What you are asked to do: Your response should be the lines from the one holding "Open the Window menu" to the last line of the data below, copied exactly and with no additions.

(Saved entries)
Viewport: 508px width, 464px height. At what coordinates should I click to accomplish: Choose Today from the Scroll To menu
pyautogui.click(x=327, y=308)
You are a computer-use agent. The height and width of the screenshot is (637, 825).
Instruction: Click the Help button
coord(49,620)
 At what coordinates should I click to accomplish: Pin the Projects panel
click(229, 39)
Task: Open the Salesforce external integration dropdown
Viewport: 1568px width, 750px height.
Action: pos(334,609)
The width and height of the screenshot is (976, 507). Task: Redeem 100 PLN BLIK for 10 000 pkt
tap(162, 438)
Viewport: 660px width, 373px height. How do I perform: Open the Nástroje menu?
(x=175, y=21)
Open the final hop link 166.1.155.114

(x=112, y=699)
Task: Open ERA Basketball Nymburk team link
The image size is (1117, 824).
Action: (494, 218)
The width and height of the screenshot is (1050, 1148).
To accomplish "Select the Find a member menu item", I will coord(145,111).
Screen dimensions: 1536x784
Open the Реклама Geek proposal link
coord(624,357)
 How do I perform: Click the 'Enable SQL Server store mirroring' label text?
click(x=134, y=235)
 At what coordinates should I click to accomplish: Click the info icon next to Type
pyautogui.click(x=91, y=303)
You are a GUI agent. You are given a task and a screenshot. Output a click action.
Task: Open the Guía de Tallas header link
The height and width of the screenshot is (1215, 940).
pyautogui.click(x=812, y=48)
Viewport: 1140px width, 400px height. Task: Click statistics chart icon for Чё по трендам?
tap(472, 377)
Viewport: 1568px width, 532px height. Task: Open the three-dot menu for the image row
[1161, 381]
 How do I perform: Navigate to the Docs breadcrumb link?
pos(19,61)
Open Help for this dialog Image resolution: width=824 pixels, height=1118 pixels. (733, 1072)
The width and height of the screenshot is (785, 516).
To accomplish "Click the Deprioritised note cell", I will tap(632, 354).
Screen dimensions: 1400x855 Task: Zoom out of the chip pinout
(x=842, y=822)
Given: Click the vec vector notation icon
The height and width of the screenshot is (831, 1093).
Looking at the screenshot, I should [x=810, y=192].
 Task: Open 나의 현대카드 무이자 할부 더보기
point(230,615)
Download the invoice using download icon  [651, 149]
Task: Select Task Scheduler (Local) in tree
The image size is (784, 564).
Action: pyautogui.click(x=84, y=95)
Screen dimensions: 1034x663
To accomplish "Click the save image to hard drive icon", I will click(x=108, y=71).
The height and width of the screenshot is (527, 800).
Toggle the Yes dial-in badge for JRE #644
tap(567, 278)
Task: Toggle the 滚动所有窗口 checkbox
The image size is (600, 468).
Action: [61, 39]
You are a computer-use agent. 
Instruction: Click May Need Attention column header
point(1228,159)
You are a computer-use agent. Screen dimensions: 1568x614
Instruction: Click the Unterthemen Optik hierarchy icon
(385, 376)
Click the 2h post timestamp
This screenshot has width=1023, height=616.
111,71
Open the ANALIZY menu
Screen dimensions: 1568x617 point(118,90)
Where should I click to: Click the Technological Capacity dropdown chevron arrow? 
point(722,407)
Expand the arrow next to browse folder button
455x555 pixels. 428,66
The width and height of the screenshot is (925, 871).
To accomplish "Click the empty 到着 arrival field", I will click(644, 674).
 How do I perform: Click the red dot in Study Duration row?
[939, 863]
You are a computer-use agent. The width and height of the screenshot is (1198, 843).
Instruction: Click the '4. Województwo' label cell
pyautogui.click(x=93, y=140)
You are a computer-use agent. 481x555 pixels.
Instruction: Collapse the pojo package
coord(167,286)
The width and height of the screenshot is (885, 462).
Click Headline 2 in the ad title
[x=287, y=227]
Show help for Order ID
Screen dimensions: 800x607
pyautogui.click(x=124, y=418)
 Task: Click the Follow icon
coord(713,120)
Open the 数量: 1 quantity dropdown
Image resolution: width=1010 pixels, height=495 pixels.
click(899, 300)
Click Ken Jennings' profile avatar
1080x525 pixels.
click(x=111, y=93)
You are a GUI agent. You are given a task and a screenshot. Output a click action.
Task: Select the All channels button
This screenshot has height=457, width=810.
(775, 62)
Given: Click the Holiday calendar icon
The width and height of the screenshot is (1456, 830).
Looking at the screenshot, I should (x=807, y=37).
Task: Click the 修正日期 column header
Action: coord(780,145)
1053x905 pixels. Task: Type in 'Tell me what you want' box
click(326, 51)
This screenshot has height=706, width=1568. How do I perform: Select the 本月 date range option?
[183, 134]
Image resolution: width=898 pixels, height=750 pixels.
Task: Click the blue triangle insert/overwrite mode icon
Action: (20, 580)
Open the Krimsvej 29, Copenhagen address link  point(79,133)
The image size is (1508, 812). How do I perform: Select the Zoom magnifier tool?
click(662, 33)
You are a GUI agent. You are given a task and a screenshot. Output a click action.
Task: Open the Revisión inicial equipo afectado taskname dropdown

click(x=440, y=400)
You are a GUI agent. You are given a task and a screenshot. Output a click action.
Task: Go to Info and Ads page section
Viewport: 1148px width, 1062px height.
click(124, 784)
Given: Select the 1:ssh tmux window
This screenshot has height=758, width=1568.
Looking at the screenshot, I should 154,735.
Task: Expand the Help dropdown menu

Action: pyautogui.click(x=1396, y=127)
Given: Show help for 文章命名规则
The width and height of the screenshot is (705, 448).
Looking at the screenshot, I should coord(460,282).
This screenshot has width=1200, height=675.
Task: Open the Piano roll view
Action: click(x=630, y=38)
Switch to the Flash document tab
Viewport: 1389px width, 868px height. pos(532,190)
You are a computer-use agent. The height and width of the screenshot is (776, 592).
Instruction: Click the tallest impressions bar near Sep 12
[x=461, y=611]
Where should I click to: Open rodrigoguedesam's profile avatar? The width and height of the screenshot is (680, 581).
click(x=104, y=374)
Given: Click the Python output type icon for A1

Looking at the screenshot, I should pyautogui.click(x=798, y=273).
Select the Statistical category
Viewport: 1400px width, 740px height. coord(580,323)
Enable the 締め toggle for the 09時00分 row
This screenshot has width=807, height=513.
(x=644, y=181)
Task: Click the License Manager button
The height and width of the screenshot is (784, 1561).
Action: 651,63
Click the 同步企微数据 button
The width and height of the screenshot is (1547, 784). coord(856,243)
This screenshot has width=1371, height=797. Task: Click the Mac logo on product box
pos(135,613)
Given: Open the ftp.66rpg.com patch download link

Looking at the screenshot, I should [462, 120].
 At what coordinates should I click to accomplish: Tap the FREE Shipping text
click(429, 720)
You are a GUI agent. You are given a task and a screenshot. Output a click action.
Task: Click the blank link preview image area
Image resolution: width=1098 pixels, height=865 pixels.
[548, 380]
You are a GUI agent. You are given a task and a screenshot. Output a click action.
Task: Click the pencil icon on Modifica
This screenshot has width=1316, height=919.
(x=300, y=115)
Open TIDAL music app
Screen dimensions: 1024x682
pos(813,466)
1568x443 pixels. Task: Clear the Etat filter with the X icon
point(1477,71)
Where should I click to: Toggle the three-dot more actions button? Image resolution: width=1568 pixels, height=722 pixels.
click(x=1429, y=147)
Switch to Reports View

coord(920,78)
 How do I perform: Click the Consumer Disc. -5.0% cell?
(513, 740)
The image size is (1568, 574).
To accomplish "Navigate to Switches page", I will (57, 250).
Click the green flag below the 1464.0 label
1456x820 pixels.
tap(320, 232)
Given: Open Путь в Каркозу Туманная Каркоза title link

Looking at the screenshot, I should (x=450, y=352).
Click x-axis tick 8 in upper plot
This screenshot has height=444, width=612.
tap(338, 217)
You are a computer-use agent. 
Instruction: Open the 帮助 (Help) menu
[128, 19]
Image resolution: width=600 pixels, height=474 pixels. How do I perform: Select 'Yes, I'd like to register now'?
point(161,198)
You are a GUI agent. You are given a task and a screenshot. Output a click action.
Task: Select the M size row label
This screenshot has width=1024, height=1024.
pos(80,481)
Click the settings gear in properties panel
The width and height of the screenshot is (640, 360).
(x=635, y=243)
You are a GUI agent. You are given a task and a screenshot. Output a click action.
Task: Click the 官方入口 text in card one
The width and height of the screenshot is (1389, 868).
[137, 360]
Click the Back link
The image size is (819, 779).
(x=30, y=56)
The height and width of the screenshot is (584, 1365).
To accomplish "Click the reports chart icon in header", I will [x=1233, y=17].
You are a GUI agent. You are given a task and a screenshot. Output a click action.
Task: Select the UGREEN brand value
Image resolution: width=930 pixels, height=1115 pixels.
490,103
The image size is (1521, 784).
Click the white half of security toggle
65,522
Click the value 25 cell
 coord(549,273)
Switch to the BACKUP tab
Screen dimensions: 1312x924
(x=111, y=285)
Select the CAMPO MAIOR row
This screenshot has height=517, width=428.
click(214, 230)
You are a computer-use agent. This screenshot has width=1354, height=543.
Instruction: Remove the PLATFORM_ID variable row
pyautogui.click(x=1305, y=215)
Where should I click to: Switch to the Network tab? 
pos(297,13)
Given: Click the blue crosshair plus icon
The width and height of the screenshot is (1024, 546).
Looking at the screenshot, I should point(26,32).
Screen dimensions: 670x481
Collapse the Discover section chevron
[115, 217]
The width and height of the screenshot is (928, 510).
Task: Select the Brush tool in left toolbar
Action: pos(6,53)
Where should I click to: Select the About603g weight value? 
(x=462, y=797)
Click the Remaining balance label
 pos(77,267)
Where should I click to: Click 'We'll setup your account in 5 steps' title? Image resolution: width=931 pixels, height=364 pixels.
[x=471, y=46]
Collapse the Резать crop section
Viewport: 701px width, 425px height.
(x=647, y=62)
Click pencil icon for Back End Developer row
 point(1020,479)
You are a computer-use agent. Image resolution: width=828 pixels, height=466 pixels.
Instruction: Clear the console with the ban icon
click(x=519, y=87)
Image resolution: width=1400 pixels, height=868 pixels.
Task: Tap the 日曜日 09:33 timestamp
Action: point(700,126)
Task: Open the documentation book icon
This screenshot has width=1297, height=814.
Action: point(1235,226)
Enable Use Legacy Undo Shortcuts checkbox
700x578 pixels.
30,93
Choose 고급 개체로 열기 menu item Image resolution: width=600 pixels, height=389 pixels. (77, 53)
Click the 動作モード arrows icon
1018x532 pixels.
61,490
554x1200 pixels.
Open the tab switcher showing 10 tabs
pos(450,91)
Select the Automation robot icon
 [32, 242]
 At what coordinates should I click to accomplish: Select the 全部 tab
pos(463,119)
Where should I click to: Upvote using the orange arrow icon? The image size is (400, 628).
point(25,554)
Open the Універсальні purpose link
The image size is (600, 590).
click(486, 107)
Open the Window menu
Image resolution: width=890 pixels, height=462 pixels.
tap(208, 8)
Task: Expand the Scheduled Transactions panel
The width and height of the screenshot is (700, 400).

Answer to the exercise:
Open the Window menu
Image resolution: width=890 pixels, height=462 pixels.
tap(208, 8)
Task: Expand the Scheduled Transactions panel
The width and height of the screenshot is (700, 400).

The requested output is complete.